Con él crucificaron a dos bandidos, uno a su derecha y otro a su izquierda. Los que pasaban meneaban la cabeza y blasfemaban contra él:
—Tú que destruyes el Templo y en tres días lo reconstruyes, ¡sálvate a ti mismo! Si eres el Hijo de Dios, ¡baja de la cruz!
De la misma manera, se burlaban de él los jefes de los sacerdotes, junto con los maestros de la Ley y los líderes religiosos.
—Salvó a otros —decían—, ¡pero no puede salvarse a sí mismo! ¡Y es el rey de Israel! Que baje ahora de la cruz y así creeremos en él. Él confía en Dios; pues que lo libre Dios ahora, si de veras lo quiere. ¿Acaso no dijo: “Yo soy el Hijo de Dios”?
Así también lo insultaban los bandidos que estaban crucificados con él.
Desde el mediodía y hasta las tres de la tarde toda la tierra quedó en oscuridad. Como a las tres de la tarde, Jesús gritó con fuerza:
— Elí, Elí, ¿lema sabactani? —que significa “Dios mío, Dios mío, ¿por qué me has abandonado?”.
Cuando lo oyeron, algunos de los que estaban allí dijeron:
—Está llamando a Elías.
Al instante uno de ellos corrió en busca de una esponja. La empapó en vinagre, la puso en una vara y se la ofreció a Jesús para que bebiera. Los demás decían:
—Déjalo, a ver si viene Elías a salvarlo.
Entonces Jesús volvió a gritar con fuerza y entregó su espíritu.
En ese momento, la cortina del santuario del Templo se rasgó en dos, de arriba a abajo. La tierra tembló y se partieron las rocas. Se abrieron los sepulcros y muchos creyentes que habían muerto resucitaron. Salieron de los sepulcros y, después de la resurrección de Jesús, entraron en la ciudad santa y se aparecieron a muchos.

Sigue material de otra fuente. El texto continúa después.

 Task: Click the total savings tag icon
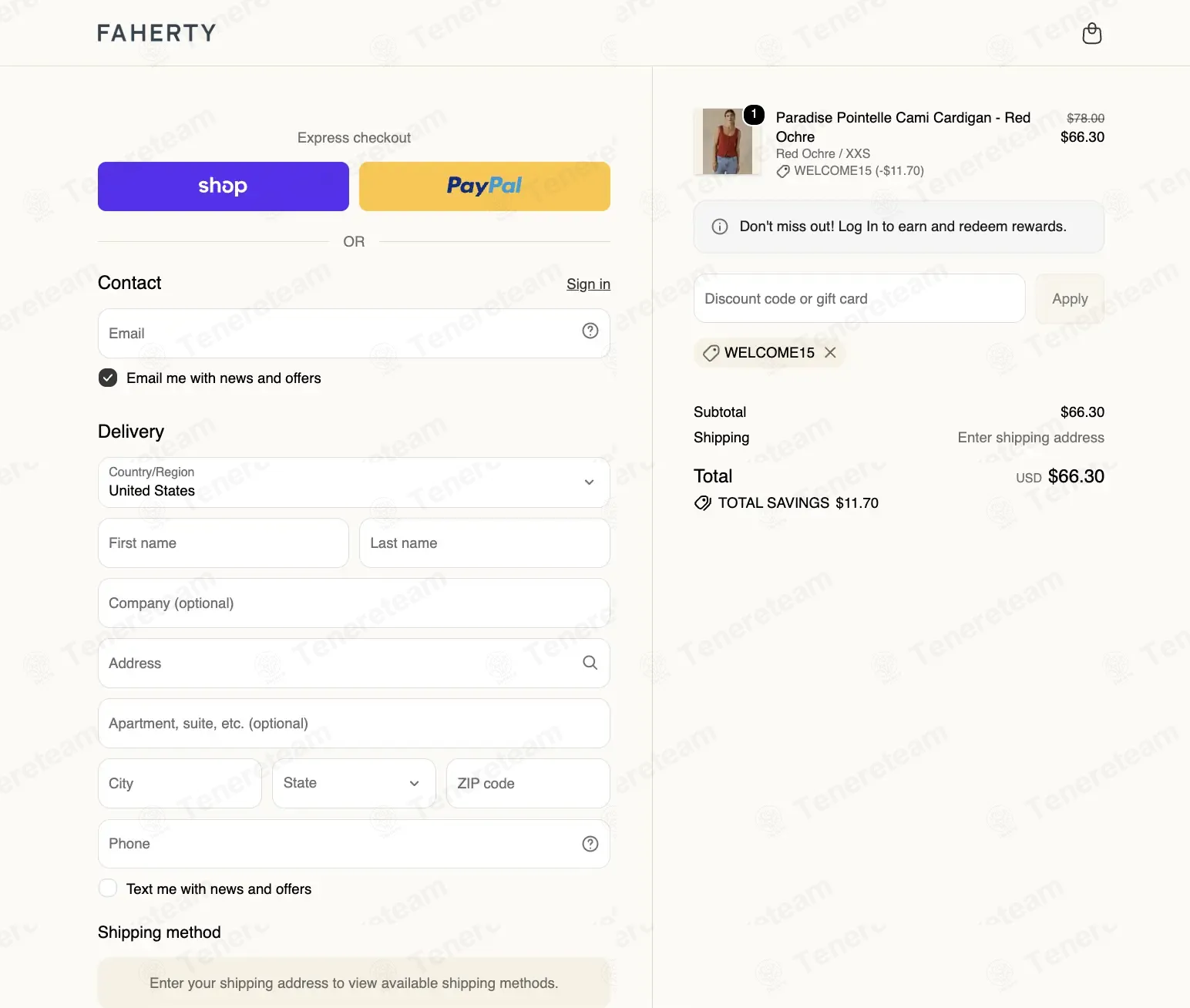pos(703,503)
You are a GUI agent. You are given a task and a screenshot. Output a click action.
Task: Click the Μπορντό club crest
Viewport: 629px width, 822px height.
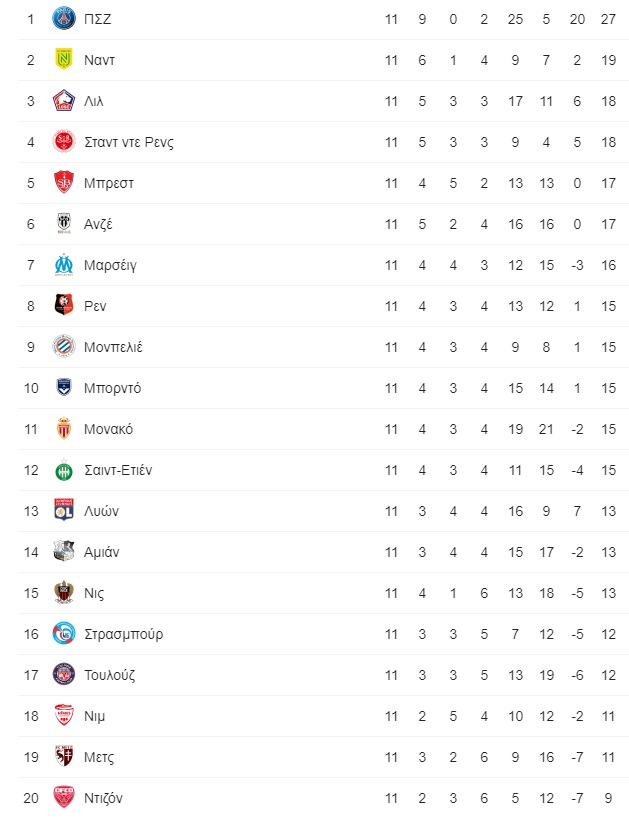click(64, 388)
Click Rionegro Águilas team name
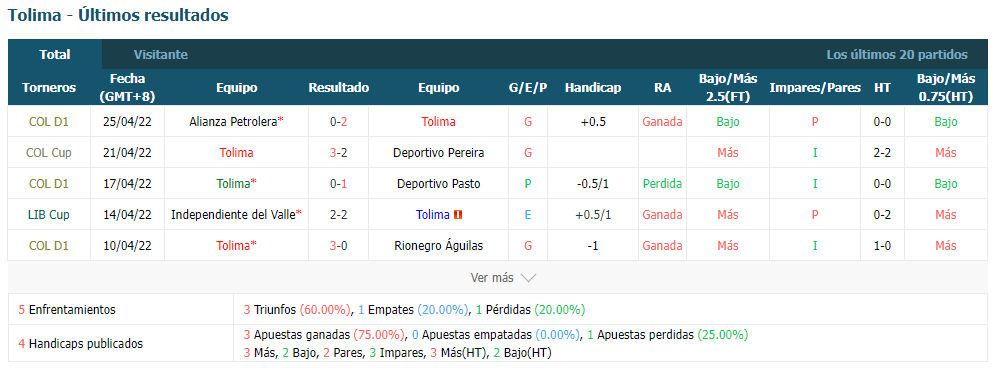Image resolution: width=1000 pixels, height=369 pixels. pos(438,245)
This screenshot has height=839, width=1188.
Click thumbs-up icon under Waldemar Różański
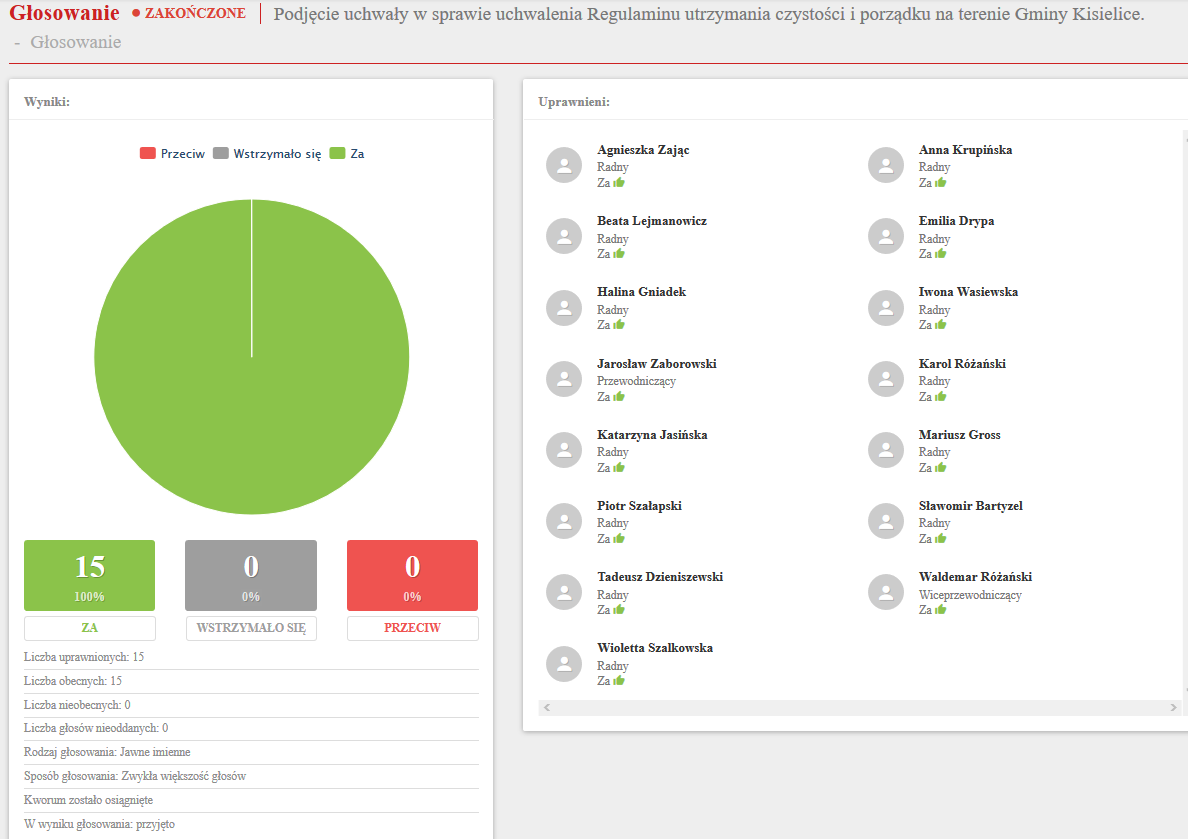point(941,610)
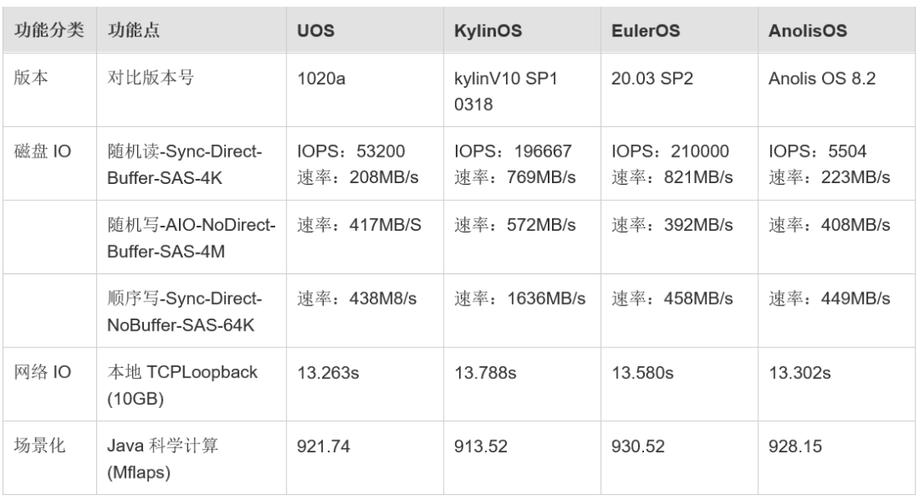920x500 pixels.
Task: Click the 速率 1636MB/s cell
Action: 522,310
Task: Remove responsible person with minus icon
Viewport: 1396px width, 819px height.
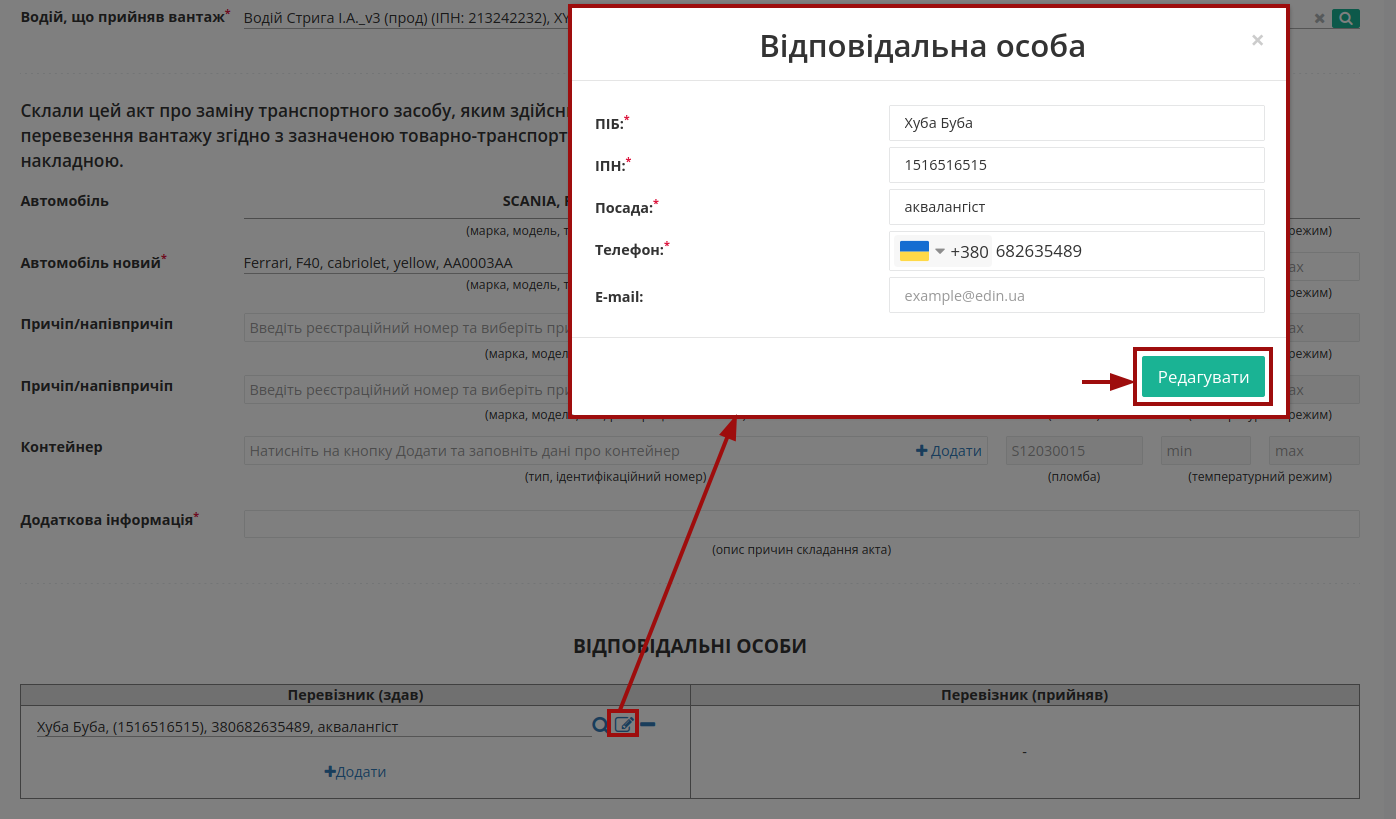Action: (x=648, y=724)
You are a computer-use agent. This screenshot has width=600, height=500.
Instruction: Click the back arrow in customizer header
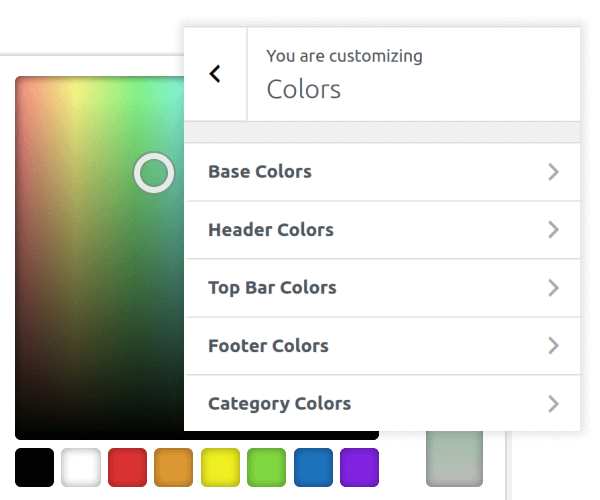[215, 74]
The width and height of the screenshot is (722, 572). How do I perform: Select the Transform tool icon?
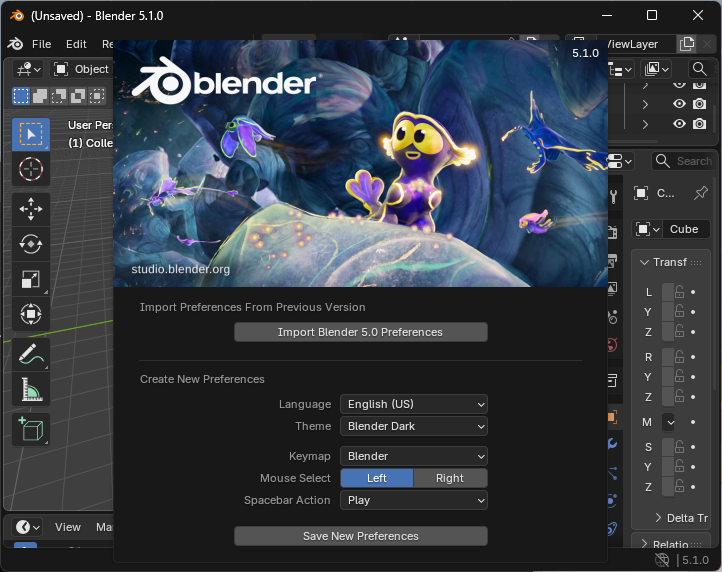[30, 316]
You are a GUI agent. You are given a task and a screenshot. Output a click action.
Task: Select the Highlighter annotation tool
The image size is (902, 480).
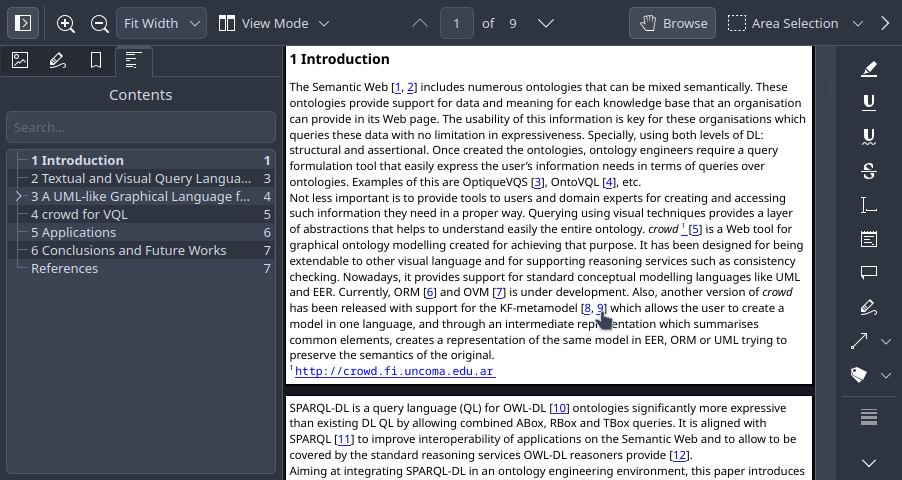869,68
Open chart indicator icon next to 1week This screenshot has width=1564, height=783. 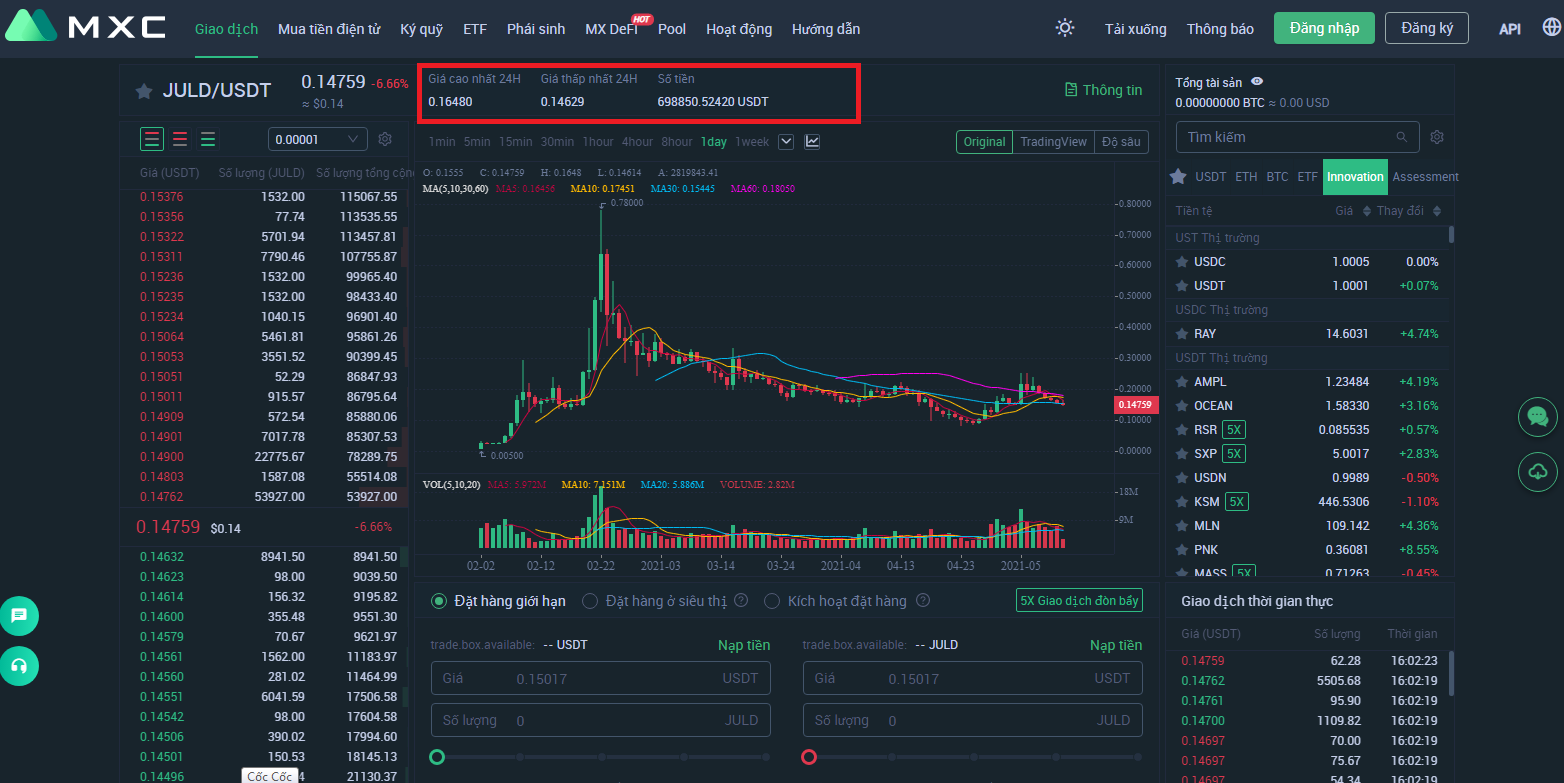click(x=812, y=142)
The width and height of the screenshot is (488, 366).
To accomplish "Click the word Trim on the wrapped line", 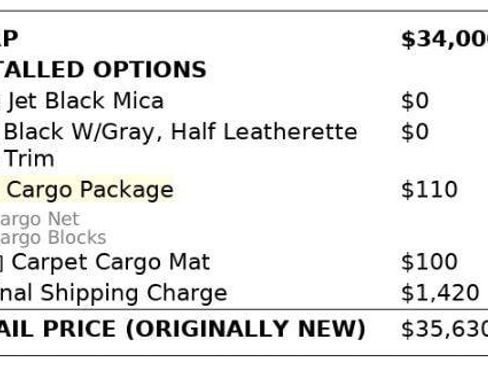I will pyautogui.click(x=29, y=158).
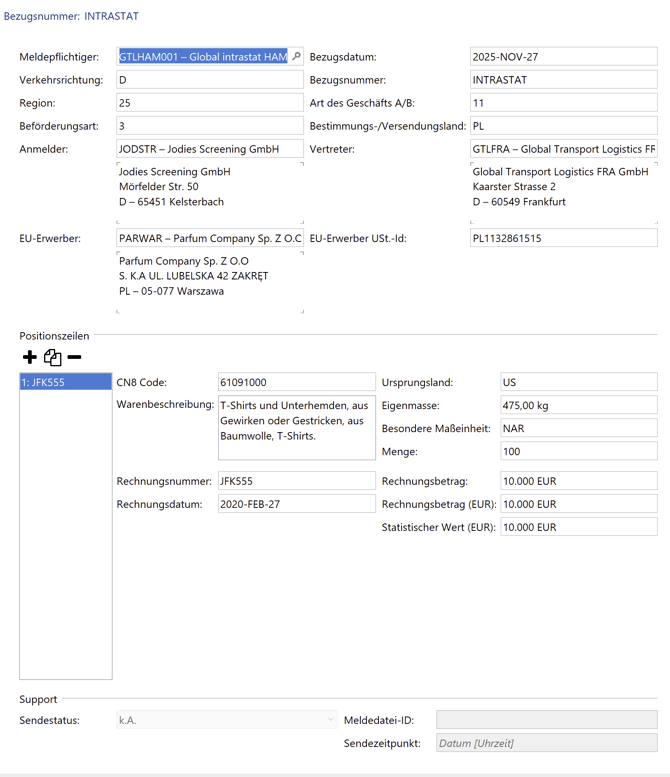The image size is (670, 777).
Task: Click into the Region field
Action: click(x=209, y=103)
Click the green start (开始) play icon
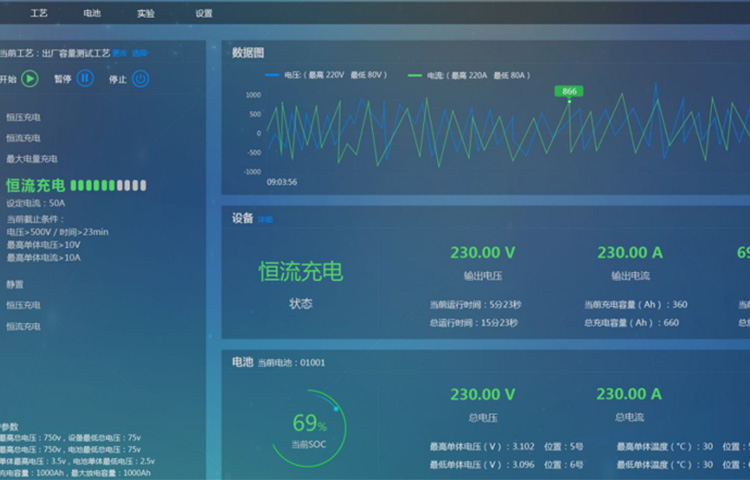This screenshot has width=750, height=480. pyautogui.click(x=30, y=78)
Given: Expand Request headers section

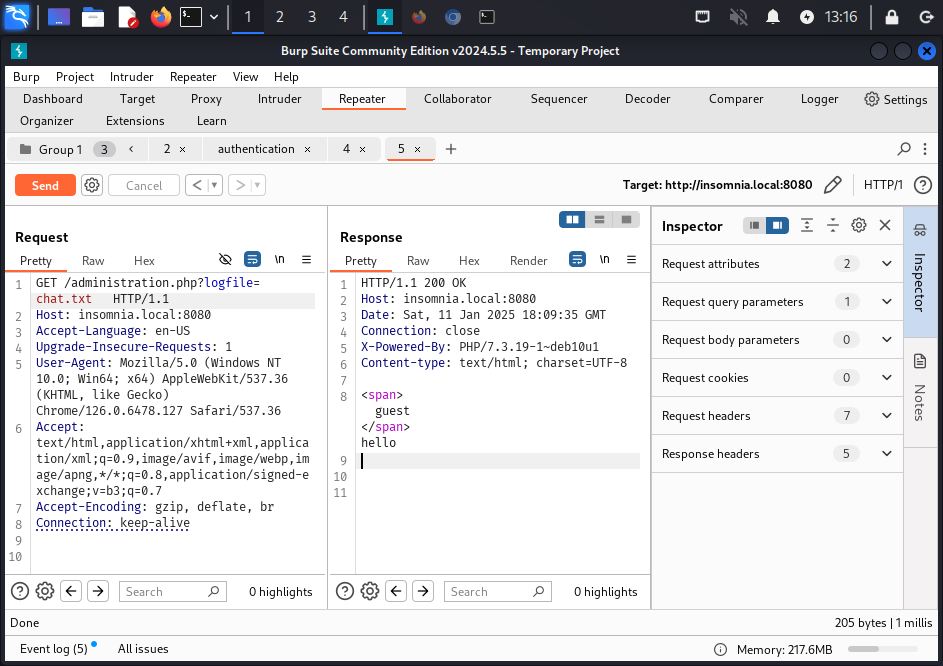Looking at the screenshot, I should coord(886,416).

Cuando el centurión y los que con él estaban custodiando a Jesús vieron el terremoto y todo lo que había sucedido, quedaron aterrados y exclamaron:
—¡Verdaderamente este era el Hijo de Dios!
Estaban allí, mirando desde lejos, muchas mujeres que habían seguido a Jesús desde Galilea para servirle. Entre ellas se encontraban María Magdalena, María la madre de Santiago y de José, y también la madre de los hijos de Zebedeo.